Support Questions
Find answers, ask questions, and share your expertise
Announcements
Alert: Welcome to the Unified Cloudera Community. Former HCC members be sure to read and learn how to activate your account here.

How to troubleshoot poor throughput reported by DFSIO

Highlighted

How to troubleshoot poor throughput reported by DFSIO

Expert Contributor

I ran DFSIO test on a newly created 4-node basic cluster(all 4 nodes are datanodes and all master services are co-located). Below is the output.
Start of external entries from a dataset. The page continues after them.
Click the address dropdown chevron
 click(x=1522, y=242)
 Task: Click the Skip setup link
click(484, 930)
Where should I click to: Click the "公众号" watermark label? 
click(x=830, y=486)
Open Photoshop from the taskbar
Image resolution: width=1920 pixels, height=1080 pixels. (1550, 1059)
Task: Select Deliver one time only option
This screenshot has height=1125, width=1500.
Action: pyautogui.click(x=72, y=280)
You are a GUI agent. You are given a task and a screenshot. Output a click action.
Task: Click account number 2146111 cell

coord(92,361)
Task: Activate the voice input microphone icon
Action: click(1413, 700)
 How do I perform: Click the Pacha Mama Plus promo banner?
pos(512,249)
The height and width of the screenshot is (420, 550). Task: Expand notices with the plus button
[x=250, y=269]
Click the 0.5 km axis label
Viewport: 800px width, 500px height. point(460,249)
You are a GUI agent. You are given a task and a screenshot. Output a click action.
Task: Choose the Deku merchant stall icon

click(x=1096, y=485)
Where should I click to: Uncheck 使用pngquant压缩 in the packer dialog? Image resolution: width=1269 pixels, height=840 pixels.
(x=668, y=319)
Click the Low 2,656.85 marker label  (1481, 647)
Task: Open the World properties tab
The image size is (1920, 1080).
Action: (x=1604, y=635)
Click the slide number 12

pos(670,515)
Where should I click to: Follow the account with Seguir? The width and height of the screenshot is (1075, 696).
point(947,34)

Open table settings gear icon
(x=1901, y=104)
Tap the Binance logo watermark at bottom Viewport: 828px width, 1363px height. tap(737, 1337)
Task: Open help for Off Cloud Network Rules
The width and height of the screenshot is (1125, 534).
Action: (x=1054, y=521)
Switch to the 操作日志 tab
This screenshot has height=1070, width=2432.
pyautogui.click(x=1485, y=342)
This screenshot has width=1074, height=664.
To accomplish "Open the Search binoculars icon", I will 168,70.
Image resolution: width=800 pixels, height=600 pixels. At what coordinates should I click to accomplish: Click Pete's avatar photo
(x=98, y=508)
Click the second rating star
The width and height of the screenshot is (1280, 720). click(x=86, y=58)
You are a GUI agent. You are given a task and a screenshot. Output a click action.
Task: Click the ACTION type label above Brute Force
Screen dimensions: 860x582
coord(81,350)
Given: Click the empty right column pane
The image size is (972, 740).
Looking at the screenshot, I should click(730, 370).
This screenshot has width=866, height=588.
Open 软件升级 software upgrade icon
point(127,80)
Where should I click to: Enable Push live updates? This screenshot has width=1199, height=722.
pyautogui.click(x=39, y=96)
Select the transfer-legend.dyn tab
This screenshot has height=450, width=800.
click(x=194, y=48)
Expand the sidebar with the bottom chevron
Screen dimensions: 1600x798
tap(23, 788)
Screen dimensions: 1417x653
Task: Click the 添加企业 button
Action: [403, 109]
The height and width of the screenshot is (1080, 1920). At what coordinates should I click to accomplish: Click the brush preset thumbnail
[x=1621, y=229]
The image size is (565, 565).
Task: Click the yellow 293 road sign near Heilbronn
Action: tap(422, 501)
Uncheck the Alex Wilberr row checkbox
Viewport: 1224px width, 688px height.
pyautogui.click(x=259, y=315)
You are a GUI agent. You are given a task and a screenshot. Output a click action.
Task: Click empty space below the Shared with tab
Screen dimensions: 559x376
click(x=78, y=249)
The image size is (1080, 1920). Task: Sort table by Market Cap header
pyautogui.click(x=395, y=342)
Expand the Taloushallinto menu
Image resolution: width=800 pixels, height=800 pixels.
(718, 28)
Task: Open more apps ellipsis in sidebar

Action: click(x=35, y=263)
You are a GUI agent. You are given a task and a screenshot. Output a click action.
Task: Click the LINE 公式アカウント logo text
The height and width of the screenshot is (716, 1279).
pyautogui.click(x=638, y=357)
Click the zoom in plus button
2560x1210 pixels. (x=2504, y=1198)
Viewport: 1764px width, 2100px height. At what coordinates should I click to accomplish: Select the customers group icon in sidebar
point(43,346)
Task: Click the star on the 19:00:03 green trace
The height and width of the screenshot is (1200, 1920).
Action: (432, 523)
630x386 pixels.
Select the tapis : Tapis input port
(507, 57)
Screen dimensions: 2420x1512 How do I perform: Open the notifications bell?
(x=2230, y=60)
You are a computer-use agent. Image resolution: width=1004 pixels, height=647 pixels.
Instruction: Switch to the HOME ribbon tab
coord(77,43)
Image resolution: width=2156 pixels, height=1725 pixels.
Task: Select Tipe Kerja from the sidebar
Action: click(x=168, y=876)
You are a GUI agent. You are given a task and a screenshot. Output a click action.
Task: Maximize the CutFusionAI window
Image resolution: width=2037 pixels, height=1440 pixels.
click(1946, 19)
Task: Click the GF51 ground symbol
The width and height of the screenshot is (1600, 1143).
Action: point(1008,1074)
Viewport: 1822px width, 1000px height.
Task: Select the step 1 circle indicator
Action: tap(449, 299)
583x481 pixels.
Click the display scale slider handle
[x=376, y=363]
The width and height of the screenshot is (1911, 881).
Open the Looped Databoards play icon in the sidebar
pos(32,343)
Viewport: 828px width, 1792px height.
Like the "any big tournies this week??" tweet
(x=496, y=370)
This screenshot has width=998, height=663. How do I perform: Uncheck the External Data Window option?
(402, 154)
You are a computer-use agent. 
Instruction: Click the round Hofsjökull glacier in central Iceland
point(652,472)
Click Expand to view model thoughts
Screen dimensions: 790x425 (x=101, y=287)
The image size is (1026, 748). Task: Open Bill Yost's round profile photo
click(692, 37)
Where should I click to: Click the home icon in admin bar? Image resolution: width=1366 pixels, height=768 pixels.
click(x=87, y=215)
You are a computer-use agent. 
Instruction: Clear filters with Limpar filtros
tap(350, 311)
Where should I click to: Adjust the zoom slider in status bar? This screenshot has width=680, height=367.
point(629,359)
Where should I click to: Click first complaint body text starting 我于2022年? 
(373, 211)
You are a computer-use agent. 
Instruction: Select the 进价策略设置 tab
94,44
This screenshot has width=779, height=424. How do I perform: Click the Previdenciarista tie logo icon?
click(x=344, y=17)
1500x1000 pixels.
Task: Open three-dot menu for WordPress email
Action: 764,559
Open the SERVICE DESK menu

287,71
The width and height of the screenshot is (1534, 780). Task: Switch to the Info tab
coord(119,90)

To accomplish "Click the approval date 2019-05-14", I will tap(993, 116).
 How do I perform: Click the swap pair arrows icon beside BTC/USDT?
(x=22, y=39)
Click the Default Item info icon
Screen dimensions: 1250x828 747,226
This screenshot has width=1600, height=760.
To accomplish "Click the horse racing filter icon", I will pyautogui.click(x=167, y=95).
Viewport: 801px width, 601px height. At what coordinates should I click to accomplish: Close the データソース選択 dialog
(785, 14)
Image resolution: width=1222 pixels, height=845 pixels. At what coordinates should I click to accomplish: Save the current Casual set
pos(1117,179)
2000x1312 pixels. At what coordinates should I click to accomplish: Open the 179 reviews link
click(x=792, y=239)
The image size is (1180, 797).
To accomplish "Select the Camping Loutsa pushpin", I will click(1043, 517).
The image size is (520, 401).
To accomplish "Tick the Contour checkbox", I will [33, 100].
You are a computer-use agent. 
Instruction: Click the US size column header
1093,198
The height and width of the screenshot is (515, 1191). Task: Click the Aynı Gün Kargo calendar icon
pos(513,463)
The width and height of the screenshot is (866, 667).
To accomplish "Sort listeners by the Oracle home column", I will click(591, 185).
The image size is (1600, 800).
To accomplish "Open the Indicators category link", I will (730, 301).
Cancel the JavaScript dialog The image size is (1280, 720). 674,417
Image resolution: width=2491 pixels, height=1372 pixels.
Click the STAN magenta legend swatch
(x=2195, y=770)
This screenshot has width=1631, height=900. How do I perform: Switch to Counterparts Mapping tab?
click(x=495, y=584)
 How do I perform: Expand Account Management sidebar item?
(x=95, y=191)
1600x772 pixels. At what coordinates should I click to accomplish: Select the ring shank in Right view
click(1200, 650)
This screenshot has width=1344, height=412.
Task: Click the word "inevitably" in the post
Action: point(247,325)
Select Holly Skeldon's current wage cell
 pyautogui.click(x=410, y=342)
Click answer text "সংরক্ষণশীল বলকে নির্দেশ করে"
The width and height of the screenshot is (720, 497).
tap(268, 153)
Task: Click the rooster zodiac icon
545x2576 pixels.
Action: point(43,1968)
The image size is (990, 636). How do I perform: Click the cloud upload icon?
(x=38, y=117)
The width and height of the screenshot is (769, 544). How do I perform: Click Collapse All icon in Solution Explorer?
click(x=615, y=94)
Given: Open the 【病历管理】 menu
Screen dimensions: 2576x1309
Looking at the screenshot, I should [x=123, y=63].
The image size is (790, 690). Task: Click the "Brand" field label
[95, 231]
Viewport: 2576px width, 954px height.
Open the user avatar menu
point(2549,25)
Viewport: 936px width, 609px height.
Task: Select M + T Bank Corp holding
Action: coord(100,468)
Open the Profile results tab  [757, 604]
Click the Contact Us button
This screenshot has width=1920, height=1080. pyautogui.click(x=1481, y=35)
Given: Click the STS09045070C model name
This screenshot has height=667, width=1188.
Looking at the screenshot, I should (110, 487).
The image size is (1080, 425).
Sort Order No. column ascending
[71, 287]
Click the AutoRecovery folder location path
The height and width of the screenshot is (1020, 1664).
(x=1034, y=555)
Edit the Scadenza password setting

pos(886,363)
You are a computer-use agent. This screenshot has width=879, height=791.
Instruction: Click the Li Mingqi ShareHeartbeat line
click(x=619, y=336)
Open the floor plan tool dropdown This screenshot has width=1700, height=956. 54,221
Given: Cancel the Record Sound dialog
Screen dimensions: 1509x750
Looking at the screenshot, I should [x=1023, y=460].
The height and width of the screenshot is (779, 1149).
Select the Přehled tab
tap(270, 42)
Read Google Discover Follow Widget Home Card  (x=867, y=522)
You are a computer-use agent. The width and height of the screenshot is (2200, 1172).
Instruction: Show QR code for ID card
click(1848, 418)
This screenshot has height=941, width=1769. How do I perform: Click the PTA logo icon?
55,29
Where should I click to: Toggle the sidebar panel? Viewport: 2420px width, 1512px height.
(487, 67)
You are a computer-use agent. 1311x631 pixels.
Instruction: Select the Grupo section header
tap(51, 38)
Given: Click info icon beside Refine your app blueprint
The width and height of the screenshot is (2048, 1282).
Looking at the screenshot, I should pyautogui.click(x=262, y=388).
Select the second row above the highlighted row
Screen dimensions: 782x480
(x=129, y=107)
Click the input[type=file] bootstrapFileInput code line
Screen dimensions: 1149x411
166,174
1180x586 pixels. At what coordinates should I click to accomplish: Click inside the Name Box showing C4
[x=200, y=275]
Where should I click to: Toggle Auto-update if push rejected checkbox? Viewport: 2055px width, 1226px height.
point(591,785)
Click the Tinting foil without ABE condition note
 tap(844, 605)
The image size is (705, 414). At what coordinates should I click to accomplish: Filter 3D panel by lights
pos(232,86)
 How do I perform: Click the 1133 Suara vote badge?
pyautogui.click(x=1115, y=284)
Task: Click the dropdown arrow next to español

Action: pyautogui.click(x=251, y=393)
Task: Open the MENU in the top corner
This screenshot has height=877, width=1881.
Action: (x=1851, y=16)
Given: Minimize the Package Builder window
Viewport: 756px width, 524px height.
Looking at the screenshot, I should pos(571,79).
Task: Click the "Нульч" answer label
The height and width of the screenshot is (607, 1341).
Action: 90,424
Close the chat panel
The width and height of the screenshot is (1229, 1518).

I noticed the throughput and avg IO rate for "write" are very low in comparison to "read". What could be the possible reasons and is there any way to improve them?

----- TestDFSIO ----- : read
           Date & time: Wed Jan 18 16:50:33 PST 2017
       Number of files: 10
Total MBytes processed: 1000000.0
     Throughput mb/sec: 82.24845564131054
Average IO rate mb/sec: 89.47832489013672
 IO rate std deviation: 26.504227991353375
    Test exec time sec: 1569.043

----- TestDFSIO ----- : write
           Date & time: Wed Jan 18 16:24:20 PST 2017
       Number of files: 10
Total MBytes processed: 1000000.0
     Throughput mb/sec: 12.744570863790308
Average IO rate mb/sec: 12.745065689086914
 IO rate std deviation: 0.07952523184580733
    Test exec time sec: 7922.071

1 REPLY 1

Re: How to troubleshoot poor throughput reported by DFSIO

Expert Contributor

Can you check if you have these setup these on sysctl

net.core.somaxconn = 4096 & net.ipv4.tcp_fin_timeout = 10. Also we have some suggested values for dirty ratio (50) and background ratio (20).

You can also run other performance test on local disk instead of HDFS via sysbench / FIO.